To start the third period, Donato replaced Gibson in net with junior Derek Mullahy, but Mullahy was given a rude welcome when Buckeyes forward Patrick Guzzo finished off a perfect cross ice pass only 70 seconds into the period, pushing their lead to 8-0. Harvard was able to avoid the embarrassment of a shutout when Farinacci scored on the power play with under five minutes to play, and Donato also sent Gibson back to the net for the final minutes of action to finish off his collegiate career. When the final buzzer sounded, the Crimson’s season, which began with so much promise and expectation, had come to a screeching halt in an unsightly 8-1 loss.
“We played a really good hockey team here tonight and we were just relentless…[we] believed and when you put that stuff together, it's pretty powerful,” Ohio State head coach Steve Rohlik said.
Despite the shocking end to the season, Donato was quick to highlight the team’s success throughout the regular season and the high character of his players.
“I mentioned at the end when I talked to them that this season won't be defined by this one game,” Donato said. “It's disappointing, but these guys had a great year and certainly I'm proud of not only their performance but how they cared for each other and how they carry themselves.
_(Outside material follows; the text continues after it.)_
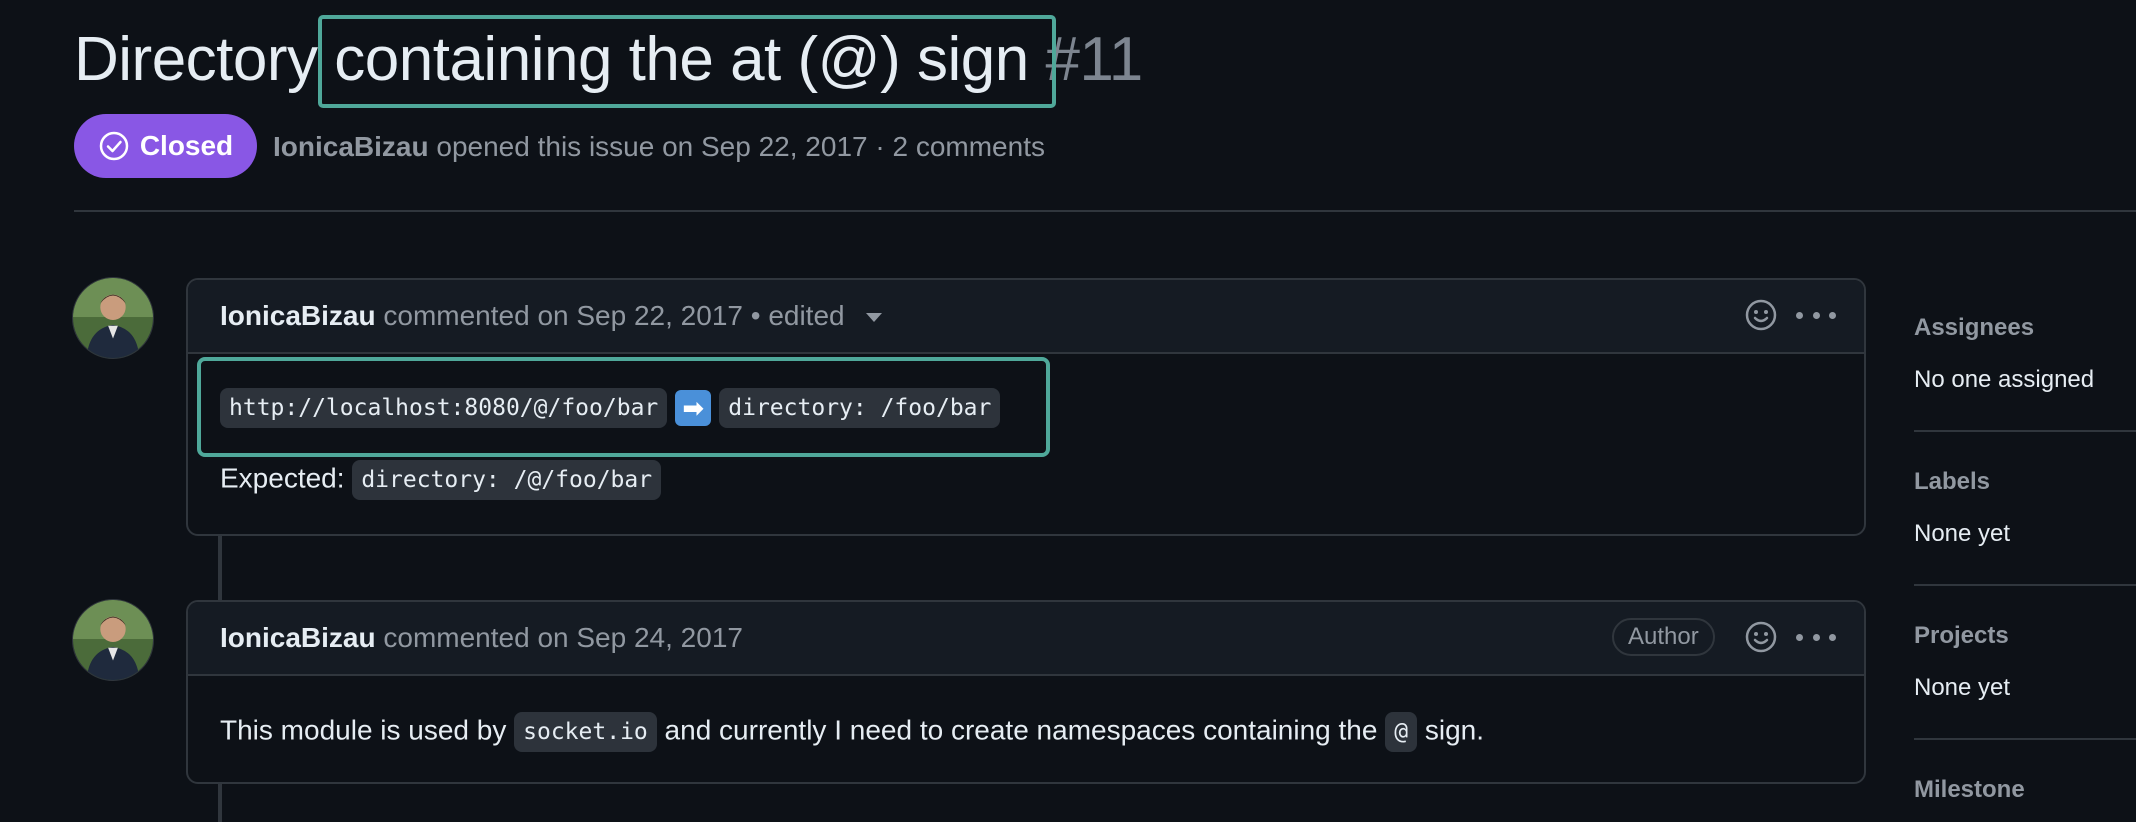 The width and height of the screenshot is (2136, 822). Describe the element at coordinates (2025, 354) in the screenshot. I see `sidebar-assignees: Assignees No one assigned` at that location.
They were an amazing group to coach.”
With a talented senior class graduating and potentially heading to the NHL, as well as some highly touted underclassmen who may depart to begin their professional careers, the Harvard roster will look quite different next year.
Thrun (San Jose Sharks), Gibson (Washington Capitals), and Farinacci (Arizona Coyotes) are all expected to sign entry-level contracts, though seniors may wait until their draft rights expire in August, when they would be free to sign with any NHL team. Junior forward Sean Farrell, the ECAC Player of the Year and a Hobey Baker Award top-10 finalist, is expected to sign with the Montreal Canadiens, while sophomore forward Matthew Coronato and junior forward Alex Laferriere may ink deals with the Calgary Flames and Los Angeles Kings, respectively.
Harvard’s 2022-2023 roster boasted the most NHL draft picks in the NCAA with 15, and the impending loss of top players will undoubtedly be felt throughout the lineup next season. Nonetheless, this year’s squad made an indelible impact on Donato.
“This is a really special group… as close a group I've been able to be around as coach in 19 years,” Donato said. “They dealt with a lot, having the playoffs canceled for COVID, missing the whole season, and [they] really represented the university and themselves at every turn very well. It was a really close group. We had a group of guys that felt it was a privilege to play for Harvard.”